I'm trying to code the position sizing in futures using current equity not margin.

My understanding is that I need to use the custom backtester as the SetPositionSize(10,spsPercentOfEquity) will use the Margin in futures mode. Although it is a clever way to do it, it will give unrealistic results in a long backtest as margins will changes a lot.

I want use a ATR dynamic position sizing based in the current equity. In the custom backtest I tried:

if( Status("action") == actionPortfolio )
{
bo = GetBacktesterObject();
bo.PreProcess();
for( bar = 0; bar < BarCount; bar++ )
{
CurrentPortfolioEquity = bo.Equity;
for( sig = bo.GetFirstSignal( bar ); sig; sig = bo.GetNextSignal( bar ) )
{
dollarVol=ATR(20)PointValue;
PositionRisk=1;
lotSize = int( CurrentPortfolioEquity(PositionRisk/100) / dollarVol );

sig.PosSize=lotSize;

}
bo.ProcessTradeSignals( bar );
}
bo.PostProcess();
}

However, the lotsize is the number of contracts but sig.PosSize is the position size (positive numbers mean dollar value, negative values mean percent of portfolio equity).

So, how can I set the PosSize to the number of contracts/shares?

Using the position sizing based on risk above, how can I retrieve the number of contracts in the exploration for a multi-currency portfolio?

For instance:
AddColumn(PositionSize,"PosSize",1.0); returns the % of equity not the number of contracts

while
Contracts=int((PositionRiskEquity() / ( 100RiskPerContract * PointValue )));
AddColumn(Contracts,"PosSize",1.0);
returns the number of contract of the USD denominated symbols using the final equity value. This is not exactly what I want.

I just need the same number of contracts that is shown in the detailed log (Shares:). I'm sure there is a easy way to retrieve i but couldn't find it.

Moreover, is it possible to customize the backtest detailed log for, say, include the stop-loss level?

Risk-based position sizing requires the current equity to determine the number of contracts. Portfolio equity is not available from an Exploration. So no, you can't report number of contracts from the Exploration when using risk-based position sizing.
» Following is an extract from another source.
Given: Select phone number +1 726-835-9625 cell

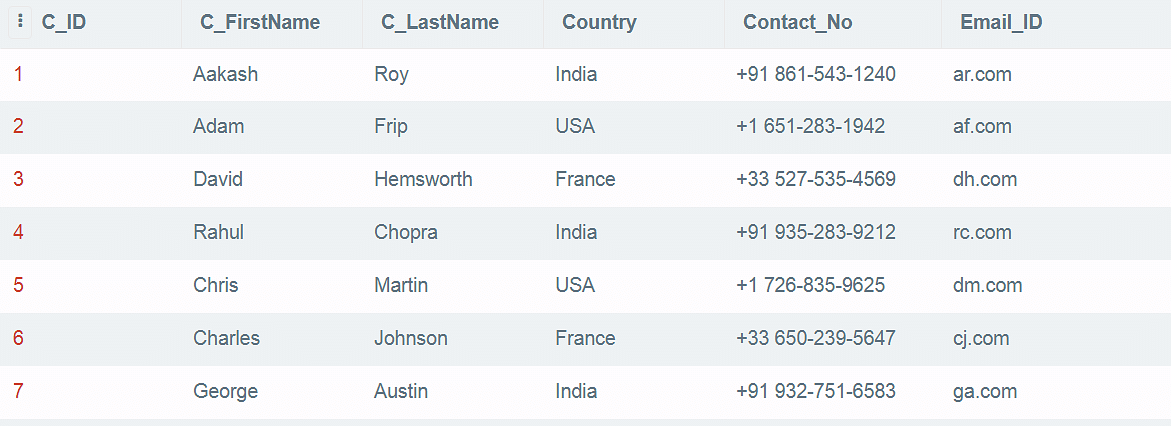Looking at the screenshot, I should (810, 285).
Also, please use code tags around your AFL snippets for better readability.

If your futures contracts specify the currency and your database contains currency symbols that can be used to determine the exchange rate, you could make it work.
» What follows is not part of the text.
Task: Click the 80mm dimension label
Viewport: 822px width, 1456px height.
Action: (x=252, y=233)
The margin per lot keeps on changing. For eg in year 1 the margin per lot was $1000. The margin per lot in year 2 was $2000. If the Initial equity is $100000, the position size using spspercentequity might not stay the same.The margin per lot is calculated using the underlying value of Nifty

There is something not right about the statement you have made.

Equity is the amount of Cash you have whereas as "Margin" or "Margin per Lot" is a value fixed by your Broker.

You have to calculate the Margin based on the Contract value or something on those lines and check if cash is sufficient to buy a lot or how many max. lots can be bought.

Ok. So the formula to calculate margin Per Lot
MarginPerLot = ( Current price of the Underlying * Lotsize ) / 15 . The max Number of Lots I can trade will be:
MaxLotsTraded = Current Equity Value / MarginPerLot
My question is How do I get the Current Equity Value?

Hi All, I read through this post, provided links and some other related topics, still have a bit of difficulty to understand how to do position sizing based on risk.
assume I have an SL distance (variable based on trade conditions) and I want to risk 1% of the total current equity in each trade.

Looking at the numbers in the example given in the article, if we denote MarginDeposit by M, we get:

PctSize = 1% * $M / (10 * $50) = M/500 %
M/500 % of $1,000,000 equity is $20 * M.
So with margin deposit of $M, we can buy $20 * M / $M = 20 contracts.

This is the same number in the example. So the number of contracts is independent of MarginDeposit (M). So it seems using any value of M will suffice for backtest purposes? Is my understanding correct?

There is one caveat: the backtest report has a column PositionValue = MarginDeposit * Qty. This is not independent of M. However, this seems to be an issue that can be ignored for most practical backtest purposes?